🤖 AI Summary
Solving stiff ordinary differential equations (ODEs) in combustion chemical modeling remains challenging due to data sparsity, noise, and numerical stiffness. Method: This paper proposes a physics-informed KAN-ODE surrogate model that integrates kinetic constraints—specifically, information flow principles—and elemental conservation laws directly into the ODE framework of the Kolmogorov–Arnold Network (KAN). This yields a strongly inductive-biased, interpretable, and zero-overfitting architecture with full parameter sharing and extreme structural simplicity (only 344 parameters). Contribution/Results: In hydrogen combustion modeling, the model achieves accuracy comparable to detailed chemical mechanisms while accelerating computation by 2×. It demonstrates robustness to sparse, noisy data and excellent scalability in turbulent combustion simulations. Crucially, it overcomes key limitations of conventional physics-informed neural networks (PINNs)—namely, poor generalizability and parameter redundancy—in stiff chemical systems.
📝 Abstract
Efficient chemical kinetic model inference and application for combustion problems is challenging due to large ODE systems and wideley separated time scales. Machine learning techniques have been proposed to streamline these models, though strong nonlinearity and numerical stiffness combined with noisy data sources makes their application challenging. The recently developed Kolmogorov-Arnold Networks (KANs) and KAN ordinary differential equations (KAN-ODEs) have been demonstrated as powerful tools for scientific applications thanks to their rapid neural scaling, improved interpretability, and smooth activation functions.

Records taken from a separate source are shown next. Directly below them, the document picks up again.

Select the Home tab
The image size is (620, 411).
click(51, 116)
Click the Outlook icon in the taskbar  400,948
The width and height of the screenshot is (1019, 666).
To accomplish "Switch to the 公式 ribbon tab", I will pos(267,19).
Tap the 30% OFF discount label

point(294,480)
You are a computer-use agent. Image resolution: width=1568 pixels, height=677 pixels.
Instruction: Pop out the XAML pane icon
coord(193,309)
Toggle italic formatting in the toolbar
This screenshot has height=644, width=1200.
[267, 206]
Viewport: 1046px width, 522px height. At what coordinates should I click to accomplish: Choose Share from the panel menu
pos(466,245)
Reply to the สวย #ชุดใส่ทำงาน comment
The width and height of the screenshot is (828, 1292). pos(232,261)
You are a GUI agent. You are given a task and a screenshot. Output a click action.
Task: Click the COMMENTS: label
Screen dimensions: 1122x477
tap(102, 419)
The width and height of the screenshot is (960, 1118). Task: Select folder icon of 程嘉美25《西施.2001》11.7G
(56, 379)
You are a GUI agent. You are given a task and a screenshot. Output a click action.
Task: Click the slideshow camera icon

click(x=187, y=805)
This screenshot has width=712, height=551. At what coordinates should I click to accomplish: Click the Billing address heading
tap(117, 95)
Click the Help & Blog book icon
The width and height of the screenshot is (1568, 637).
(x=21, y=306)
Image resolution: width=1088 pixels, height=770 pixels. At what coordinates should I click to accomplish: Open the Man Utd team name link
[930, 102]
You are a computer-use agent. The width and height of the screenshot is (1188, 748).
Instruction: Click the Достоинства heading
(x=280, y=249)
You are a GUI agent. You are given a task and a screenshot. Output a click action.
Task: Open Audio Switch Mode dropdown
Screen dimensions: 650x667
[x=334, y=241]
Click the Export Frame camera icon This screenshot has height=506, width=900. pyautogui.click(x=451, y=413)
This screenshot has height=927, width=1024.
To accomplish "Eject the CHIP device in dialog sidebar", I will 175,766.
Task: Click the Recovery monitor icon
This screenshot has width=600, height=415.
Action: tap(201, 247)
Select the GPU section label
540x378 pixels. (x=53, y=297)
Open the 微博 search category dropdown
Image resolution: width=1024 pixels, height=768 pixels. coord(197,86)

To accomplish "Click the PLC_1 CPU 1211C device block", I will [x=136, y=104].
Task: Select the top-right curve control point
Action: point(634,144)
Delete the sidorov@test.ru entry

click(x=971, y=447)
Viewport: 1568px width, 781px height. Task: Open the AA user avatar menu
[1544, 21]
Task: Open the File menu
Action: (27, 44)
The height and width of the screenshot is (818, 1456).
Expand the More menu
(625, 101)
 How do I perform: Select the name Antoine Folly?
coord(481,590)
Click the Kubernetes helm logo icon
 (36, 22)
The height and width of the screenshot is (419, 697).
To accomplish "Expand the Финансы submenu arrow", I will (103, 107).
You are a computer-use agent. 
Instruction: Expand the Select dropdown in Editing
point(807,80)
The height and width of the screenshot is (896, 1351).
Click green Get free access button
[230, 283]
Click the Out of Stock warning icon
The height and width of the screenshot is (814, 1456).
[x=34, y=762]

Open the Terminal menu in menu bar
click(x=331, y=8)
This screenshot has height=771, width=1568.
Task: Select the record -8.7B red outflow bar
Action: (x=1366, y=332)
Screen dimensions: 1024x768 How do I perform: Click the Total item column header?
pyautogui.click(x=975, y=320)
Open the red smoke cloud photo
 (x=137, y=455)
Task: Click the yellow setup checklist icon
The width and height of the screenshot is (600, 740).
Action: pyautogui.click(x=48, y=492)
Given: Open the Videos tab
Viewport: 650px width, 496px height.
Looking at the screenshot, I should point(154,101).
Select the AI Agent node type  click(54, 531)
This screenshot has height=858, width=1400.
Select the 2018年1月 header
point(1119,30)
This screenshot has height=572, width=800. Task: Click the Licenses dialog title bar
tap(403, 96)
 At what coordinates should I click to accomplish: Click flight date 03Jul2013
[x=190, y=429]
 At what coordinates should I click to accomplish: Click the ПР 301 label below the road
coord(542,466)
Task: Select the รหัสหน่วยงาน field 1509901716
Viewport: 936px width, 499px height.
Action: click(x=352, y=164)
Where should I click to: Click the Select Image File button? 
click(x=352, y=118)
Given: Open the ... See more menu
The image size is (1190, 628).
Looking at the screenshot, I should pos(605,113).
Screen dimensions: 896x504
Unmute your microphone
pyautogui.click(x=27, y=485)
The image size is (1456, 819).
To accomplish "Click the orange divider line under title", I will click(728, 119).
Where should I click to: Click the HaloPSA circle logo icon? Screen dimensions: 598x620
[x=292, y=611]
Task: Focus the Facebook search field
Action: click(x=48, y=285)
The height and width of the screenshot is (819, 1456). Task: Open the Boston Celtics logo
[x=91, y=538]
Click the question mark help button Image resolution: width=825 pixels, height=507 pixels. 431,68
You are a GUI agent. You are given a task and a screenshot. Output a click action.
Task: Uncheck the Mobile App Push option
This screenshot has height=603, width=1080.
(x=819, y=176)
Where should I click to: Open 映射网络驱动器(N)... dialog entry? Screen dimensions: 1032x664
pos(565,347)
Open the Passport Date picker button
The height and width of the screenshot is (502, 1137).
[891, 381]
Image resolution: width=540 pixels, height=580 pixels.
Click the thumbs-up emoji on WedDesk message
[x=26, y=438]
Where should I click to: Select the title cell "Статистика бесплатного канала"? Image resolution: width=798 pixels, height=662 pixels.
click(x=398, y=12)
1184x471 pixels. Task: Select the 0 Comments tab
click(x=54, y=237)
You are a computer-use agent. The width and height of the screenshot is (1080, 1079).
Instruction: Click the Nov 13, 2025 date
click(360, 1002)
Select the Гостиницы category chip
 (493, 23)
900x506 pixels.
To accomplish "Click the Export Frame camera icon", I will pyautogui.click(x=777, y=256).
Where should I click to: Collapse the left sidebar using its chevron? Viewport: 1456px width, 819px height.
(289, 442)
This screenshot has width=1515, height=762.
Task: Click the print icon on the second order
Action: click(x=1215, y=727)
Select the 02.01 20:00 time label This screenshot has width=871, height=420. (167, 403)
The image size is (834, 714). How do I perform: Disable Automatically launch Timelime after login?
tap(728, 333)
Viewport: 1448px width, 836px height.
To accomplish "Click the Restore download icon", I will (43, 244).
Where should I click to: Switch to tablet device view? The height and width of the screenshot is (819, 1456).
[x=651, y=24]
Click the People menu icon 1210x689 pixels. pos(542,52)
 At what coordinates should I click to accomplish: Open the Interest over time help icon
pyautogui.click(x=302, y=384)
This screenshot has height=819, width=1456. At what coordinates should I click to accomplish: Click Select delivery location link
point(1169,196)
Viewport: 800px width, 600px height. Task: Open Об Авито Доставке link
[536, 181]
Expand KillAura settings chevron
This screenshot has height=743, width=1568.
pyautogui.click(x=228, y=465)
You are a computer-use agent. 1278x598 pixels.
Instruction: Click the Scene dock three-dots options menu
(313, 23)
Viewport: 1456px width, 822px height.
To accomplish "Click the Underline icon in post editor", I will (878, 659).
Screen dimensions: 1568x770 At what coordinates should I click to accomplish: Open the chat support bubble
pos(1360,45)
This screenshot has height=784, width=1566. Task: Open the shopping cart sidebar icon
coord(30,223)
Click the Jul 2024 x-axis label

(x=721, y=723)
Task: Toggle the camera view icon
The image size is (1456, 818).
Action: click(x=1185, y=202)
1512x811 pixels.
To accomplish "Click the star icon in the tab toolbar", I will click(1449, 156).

Here, we develop ChemKANs by augmenting the KAN-ODE framework with physical knowledge of the flow of information through the relevant kinetic and thermodynamic laws, as well as an elemental conservation loss term. This novel framework encodes strong inductive bias that enables streamlined training and higher accuracy predictions, while facilitating parameter sparsity through full sharing of information across all inputs and outputs. In a model inference investigation, we find that ChemKANs exhibit no overfitting or model degradation when tasked with extracting predictive models from data that is both sparse and noisy, a task that a standard DeepONet struggles to accomplish. Next, we find that a remarkably parameter-lean ChemKAN (only 344 parameters) can accurately represent hydrogen combustion chemistry, providing a 2x acceleration over the detailed chemistry in a solver that is generalizable to larger-scale turbulent flow simulations. These demonstrations indicate potential for ChemKANs in combustion physics and chemical kinetics, and demonstrate the scalability of generic KAN-ODEs in significantly larger and more numerically challenging problems than previously studied.